Johnson lève la main, paume en l’air.

— Écoutez, ils n’arrêtent pas de me gaver. Vous faites pas de bile pour moi… Bien obligés d’ailleurs. Comment que je pourrais me casser le cul pour eux s’y me donnaient pas à bouffer ? Va m’chercher ci, répare-moi ça, gratte-moi ce pot, va traire les chèvres, huile les sandales d’Akbar, passe-moi de la crème pour les chevaux, merde alors ! C’est comme si j’étais revenu à la plantation ! Y a des fois où j’ai envie qu’y me laissent crever par terre avec vous.

Mungo frotte sa barbe maculée de pâte, se lèche tous les doigts les uns après les autres afin d’en ôter les derniers grains de couscous et avale une grande gorgée d’eau à son outre. Des filets de couleurs lui reviennent aux joues.

— Bon alors, où en est-on ? demande-t-il. Qu’est-ce qu’ils ont, ces satanés tire-chameaux, à se montrer si gentils tout d’un coup ?

— Fatima.

Fatima. Syllabes aussi fluides qu’un souffle de vent sur l’eau. Elle a commencé par lui sauver les yeux et voilà qu’elle veut continuer, assurer sa sauvegarde entière. Allons, l’espoir luit.

— Elle désire me voir ?

Johnson acquiesce d’un hochement de tête.

— Ali dit qu’il faut vous donner à manger et vous laver pour que vous soyez présentable. Pas question qu’il autorise son épouse à examiner un chrétien qu’est pas lavé… Et… y m’a confié ça, ajoute-t-il en tendant un vêtement plié à l’explorateur.

— Qu’est-ce que c’est ?

— Une djoubba. Ali tient à ce que vous ayez les jambes couvertes. Nankin de la meilleure qualité ou pas, il trouve à redire à votre culotte.

Johnson éclate de rire.

— Ah ! Ils peuvent aller se cacher, tous les dandys de la capitale, si jamais vous rentrez à Londres ! Vous allez nous y lancer une de ces petites modes ! Allez donc ! Des jupes pour tous les beaux messieurs !

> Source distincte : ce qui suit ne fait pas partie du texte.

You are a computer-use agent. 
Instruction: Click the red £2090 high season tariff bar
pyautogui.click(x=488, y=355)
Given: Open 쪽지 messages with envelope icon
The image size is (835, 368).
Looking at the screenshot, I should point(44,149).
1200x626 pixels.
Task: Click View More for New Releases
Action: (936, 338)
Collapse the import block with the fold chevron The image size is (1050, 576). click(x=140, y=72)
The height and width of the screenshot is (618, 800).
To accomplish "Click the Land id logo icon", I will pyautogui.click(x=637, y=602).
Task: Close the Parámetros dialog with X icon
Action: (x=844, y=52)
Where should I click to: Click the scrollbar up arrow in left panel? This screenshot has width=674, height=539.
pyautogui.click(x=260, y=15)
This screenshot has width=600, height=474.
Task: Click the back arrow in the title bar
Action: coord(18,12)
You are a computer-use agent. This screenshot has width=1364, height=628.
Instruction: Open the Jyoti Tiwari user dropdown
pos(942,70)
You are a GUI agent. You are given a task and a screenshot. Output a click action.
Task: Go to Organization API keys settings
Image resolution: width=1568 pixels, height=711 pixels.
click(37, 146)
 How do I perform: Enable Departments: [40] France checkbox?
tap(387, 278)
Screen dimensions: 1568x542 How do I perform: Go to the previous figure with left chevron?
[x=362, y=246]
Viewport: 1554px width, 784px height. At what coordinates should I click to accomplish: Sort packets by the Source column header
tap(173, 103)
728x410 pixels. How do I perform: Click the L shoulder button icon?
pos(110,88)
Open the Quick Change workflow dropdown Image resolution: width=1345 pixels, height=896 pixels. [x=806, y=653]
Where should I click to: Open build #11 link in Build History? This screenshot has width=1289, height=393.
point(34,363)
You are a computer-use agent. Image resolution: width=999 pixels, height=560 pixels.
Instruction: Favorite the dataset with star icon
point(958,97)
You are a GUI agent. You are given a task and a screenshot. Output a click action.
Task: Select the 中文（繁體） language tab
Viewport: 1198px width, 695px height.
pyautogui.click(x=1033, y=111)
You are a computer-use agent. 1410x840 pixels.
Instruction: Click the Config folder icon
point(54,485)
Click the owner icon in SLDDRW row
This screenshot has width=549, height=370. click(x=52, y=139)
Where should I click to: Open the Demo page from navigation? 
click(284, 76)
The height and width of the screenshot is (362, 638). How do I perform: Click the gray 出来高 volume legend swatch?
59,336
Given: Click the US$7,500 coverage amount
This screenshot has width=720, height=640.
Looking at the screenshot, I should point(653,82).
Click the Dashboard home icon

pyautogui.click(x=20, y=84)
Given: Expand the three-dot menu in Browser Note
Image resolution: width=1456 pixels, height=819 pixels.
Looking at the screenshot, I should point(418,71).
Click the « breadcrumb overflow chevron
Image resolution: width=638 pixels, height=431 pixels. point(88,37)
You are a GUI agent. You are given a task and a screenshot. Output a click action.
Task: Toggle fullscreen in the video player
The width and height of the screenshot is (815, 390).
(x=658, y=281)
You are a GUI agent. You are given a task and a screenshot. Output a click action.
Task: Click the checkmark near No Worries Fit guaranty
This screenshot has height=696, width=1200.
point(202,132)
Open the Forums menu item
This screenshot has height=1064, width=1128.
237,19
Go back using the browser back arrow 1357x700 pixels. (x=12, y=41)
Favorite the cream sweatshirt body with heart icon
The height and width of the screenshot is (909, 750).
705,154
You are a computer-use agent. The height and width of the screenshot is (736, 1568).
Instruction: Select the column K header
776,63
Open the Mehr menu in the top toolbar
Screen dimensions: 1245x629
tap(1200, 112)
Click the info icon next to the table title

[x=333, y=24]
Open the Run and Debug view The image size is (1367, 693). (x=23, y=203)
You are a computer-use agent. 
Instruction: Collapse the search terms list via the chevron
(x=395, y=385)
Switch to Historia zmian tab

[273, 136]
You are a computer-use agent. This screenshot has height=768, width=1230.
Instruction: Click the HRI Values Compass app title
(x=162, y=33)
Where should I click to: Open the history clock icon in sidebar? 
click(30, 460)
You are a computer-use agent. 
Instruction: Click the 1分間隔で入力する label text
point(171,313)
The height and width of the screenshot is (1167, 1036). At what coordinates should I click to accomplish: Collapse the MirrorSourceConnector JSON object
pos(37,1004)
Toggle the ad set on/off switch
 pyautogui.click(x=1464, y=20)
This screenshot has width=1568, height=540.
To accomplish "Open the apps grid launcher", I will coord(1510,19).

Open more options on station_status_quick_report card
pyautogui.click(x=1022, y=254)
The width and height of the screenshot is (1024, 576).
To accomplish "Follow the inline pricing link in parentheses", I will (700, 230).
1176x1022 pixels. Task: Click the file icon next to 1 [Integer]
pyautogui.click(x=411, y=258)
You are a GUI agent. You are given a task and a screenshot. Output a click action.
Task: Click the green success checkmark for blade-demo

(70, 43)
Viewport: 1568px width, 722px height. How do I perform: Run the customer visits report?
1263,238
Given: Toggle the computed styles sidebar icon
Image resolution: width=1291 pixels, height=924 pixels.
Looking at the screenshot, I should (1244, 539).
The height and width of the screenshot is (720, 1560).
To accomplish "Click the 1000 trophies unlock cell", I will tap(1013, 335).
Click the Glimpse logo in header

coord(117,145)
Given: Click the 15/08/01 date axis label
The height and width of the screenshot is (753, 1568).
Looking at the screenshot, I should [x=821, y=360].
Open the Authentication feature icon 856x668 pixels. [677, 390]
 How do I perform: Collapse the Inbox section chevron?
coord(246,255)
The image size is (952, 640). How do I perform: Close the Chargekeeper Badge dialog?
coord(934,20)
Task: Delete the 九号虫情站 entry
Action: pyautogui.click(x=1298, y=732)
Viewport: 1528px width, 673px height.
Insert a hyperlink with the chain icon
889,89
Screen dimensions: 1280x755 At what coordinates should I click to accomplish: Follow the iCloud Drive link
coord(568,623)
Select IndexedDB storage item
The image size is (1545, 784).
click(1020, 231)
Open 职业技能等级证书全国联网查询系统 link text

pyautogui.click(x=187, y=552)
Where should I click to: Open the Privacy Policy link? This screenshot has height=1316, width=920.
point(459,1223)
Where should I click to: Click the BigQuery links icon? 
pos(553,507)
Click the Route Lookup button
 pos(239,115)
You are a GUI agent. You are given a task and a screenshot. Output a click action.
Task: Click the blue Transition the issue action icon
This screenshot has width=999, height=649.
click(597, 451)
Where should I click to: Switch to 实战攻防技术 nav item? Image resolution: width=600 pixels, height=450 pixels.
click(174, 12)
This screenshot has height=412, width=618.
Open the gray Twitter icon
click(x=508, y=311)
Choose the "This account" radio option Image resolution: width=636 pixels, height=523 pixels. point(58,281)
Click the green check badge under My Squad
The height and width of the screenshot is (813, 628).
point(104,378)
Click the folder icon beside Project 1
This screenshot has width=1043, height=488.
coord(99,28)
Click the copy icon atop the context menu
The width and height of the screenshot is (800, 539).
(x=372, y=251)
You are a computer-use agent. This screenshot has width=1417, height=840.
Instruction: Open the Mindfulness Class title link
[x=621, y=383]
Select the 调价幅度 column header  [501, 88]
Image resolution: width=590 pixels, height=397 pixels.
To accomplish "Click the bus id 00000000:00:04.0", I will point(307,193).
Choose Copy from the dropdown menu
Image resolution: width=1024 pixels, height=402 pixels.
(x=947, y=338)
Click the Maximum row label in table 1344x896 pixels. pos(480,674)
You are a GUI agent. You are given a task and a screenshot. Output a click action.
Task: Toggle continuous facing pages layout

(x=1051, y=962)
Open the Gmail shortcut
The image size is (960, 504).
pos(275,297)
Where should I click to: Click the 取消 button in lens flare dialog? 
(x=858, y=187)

Ivre d’eau et de nourriture, Mungo rit avec lui. Ils se mettent à pouffer et à siffler de la poitrine, ils s’essuient les larmes qui leur coulent des yeux. Reprenant soudain son sérieux, Johnson lève la tête et dit ceci :

— Elle sera ici ce soir même. Faudrait voir à pas tout gâcher !

1. Plat national écossais que l’on confectionne en remplissant une panse de mouton d’une farce à base d’abats et de farine d’avoine, le tout généreusement épicé.